Per questo le grandi medicine del passato sono sempre state fatte
risalire a grandi personaggi spirituali, ai Budda della medicina, ai
maestri di saggezza, agli uomini ed alle donne di conoscenza. Ad essi
spettava il compito di guarire l'animo delle persone, oltre che il
corpo e la mente. Nelle tradizioni taoista, greca, ayurvedica,
tibetana, la legge del tutto veniva chiamata: Dharma, Logos, Tao.

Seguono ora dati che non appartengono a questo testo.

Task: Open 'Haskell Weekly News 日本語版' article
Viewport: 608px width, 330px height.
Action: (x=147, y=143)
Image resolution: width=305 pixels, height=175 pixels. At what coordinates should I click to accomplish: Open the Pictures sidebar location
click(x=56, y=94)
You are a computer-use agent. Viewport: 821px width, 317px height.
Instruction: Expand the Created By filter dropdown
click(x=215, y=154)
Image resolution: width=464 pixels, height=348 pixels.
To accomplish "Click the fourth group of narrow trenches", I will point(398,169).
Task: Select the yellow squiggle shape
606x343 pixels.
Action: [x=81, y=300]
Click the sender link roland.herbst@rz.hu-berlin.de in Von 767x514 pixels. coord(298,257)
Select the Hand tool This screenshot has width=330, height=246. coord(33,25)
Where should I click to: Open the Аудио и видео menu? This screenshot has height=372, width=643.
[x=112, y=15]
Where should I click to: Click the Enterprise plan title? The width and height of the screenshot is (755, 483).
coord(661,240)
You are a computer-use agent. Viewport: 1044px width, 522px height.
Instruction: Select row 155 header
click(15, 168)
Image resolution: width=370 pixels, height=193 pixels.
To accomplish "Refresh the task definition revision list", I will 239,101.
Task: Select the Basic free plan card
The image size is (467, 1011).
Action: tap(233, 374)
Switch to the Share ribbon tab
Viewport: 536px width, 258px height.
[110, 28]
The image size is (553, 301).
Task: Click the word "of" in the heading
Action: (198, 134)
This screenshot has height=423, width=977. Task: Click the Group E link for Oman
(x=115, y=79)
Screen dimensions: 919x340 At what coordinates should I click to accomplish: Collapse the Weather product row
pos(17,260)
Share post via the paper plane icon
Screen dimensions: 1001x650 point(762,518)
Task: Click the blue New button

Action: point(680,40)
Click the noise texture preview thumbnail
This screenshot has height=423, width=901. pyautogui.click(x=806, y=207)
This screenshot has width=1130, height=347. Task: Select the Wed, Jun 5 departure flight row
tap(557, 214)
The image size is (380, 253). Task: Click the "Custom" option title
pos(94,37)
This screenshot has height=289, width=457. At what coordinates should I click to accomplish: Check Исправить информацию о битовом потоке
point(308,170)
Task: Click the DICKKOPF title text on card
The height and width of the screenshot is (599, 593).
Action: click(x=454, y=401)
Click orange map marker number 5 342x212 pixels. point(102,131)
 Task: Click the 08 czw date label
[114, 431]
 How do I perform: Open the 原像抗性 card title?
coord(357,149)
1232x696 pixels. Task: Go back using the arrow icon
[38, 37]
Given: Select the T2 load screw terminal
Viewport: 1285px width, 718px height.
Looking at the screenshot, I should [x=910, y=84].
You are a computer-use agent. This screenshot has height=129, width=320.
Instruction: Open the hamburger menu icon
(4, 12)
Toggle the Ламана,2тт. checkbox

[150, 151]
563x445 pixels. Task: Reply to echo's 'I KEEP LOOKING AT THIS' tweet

Queste leggi di natura regolano le nostre cellule, il metabolismo del
nostro corpo, così come il ritmi più sacri della vita e della
morte.
Antidepressivi:
Si tratta di
farmaci altamente tossici, dei quali è largamente ignoto il
meccanismo d’azione e che vengono spesso utilizzati sulla base di
ipotesi non provate.
[..]
Gli psicofarmaci
non hanno la possibilità di risolvere problemi, ma regolarmente li
aggravano e ne introducono di nuovi, tra cui appunto impoverimento
spirituale e dipendenza. Se un tempo non lontano erano solo gli
psichiatri (ma non tutti) che promuovevano cure farmacologiche per la
mente (fa parte della cosiddetta gestione terapeutica psichiatrica,
quello di convincere la persona ad assumere farmaci affermando che
otterrà dei risultati certi), mentre i medici di famiglia erano
sostanzialmente contrari, oggigiorno la maggior parte di questi
ultimi, spesso in buona fede, sono pienamente coinvolti e i farmaci
che danno dipendenza sono ovviamente i più remunerativi. La
dipendenza dagli psicofarmaci è del tutto simile alla dipendenza
dalle droghe, con l’aggravante che i primi vengono promossi da
parte di chi invece dovrebbe mettere in guardia dal loro uso, visto
che l’unica conferma scientifica è relativa alla loro tossicità e
pericolosità, il resto sono solo congetture mai confermate.